August’s GST collections data show them at a robust Rs 1.44 lakh crore, 28 percent higher over a year ago, but sequentially they have dipped a bit compared to the July and even June figures.
As the festival season kicks off, how this number behaves in the coming months will give clues on the health of the consumption economy. An exit from peak inflation could also be one factor to consider in commodity-based industries such as edible oils, metals and chemicals, for example, as lower prices will mean lower tax collections for the same quantity sold.
Headlines of downward revisions to growth are also making the rounds, not very surprising as Q1 growth came in lower than expectations. Moody’s had cut India’s GDP growth for 2022 from 9.1 percent to 8.8 percent in May 2022 and has now lowered it again to 7.7 percent. SBI’s economic research unit has also revised GDP growth for FY23 downwards, as its Q1 GDP estimate was 15.7 percent compared to the actual 13.5 percent figure.
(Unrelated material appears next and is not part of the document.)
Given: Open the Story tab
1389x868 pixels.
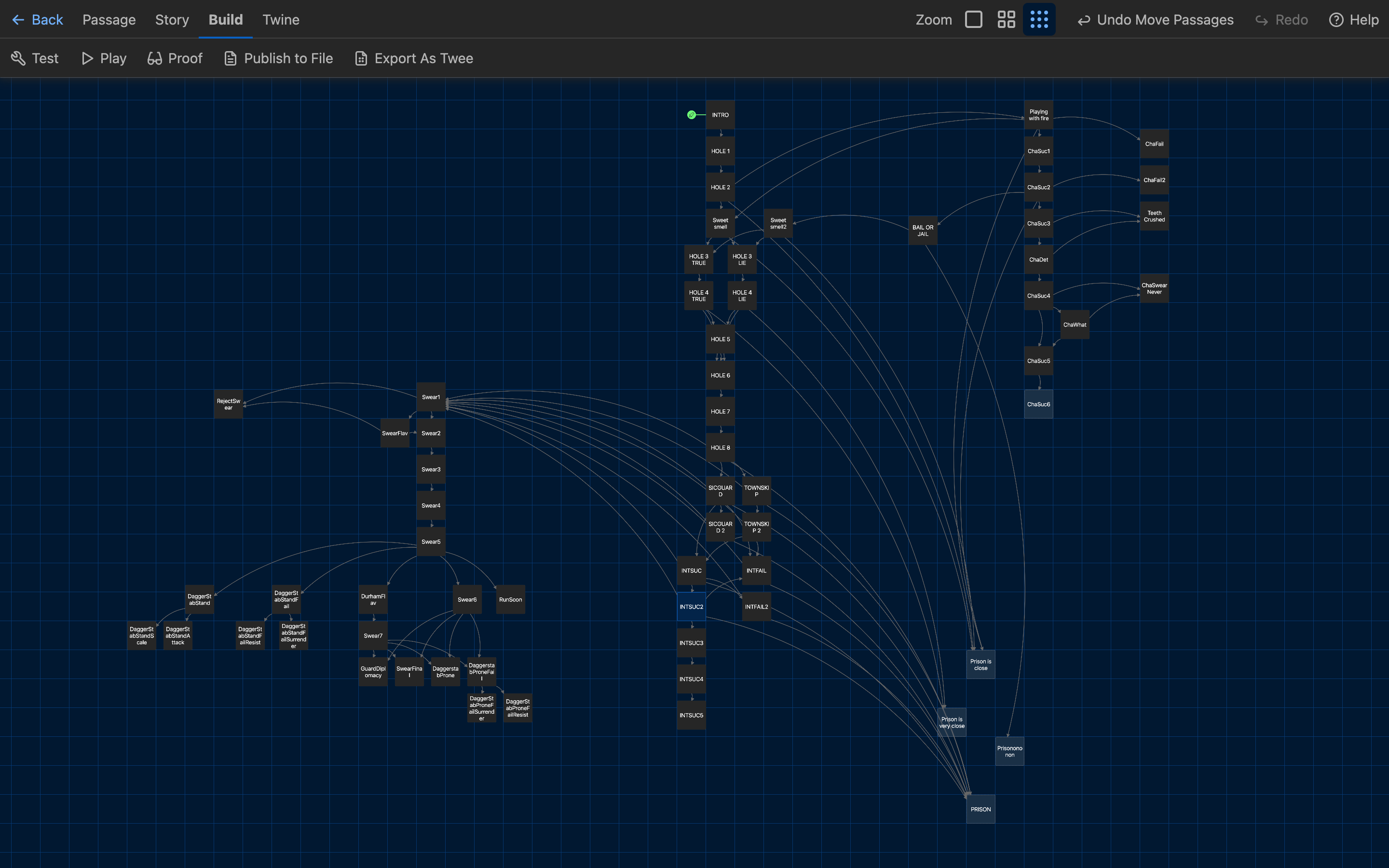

Major sell-side brokers too have lowered their estimates.
For investors, do the downward growth revisions point to trouble ahead? We had written yesterday about what the GDP data showed and also pointed to how PMI data for August pointed to a strong showing. In fact, SBI’s economic research unit believes that it’s time for a revision in the composition of the manufacturing index so that it captures growth more accurately.
But another Moody’s report points out that most emerging market sectors in the Asia-Pacific will do well in 2022, and it expects its sample of Asia-Pacific companies to report EBITDA growth of 28 percent in aggregate compared to 2019, compared to the 14 percent that developed market companies are expected to report. It sees the highest earnings growth in Indonesia at 56 percent and 51 percent for India, among countries where it rates at least five companies, between 2022 and 2019. India’s improvement is the strongest, says Moody’s as its leverage (debt to equity) is expected to decline the most.
Thus, relatively speaking, India’s corporate earnings and quality of its balance sheet are likely to outperform even among emerging markets. That could also explain why foreign money has turned partial to it in recent times. Of course, there are headwinds such as inflation, rural slowdown and tightening monetary policy that investors must keep a watch over. We have a piece on how Indian markets have decoupled from global peers although domestic investors have taken a backseat for the moment. What can investors expect?
The K-shape of the recovery could explain how earnings and stock markets performance can diverge from the broad economic outlook. In today’s edition, we analyse recent ILO data that point to youth faring worse on the employment front, and also bring another piece on a government-sponsored report on how the country’s growth can be made more equitable. While the suggestions are all sensible, whether the government takes heed of them while preparing its economic agenda is the main question.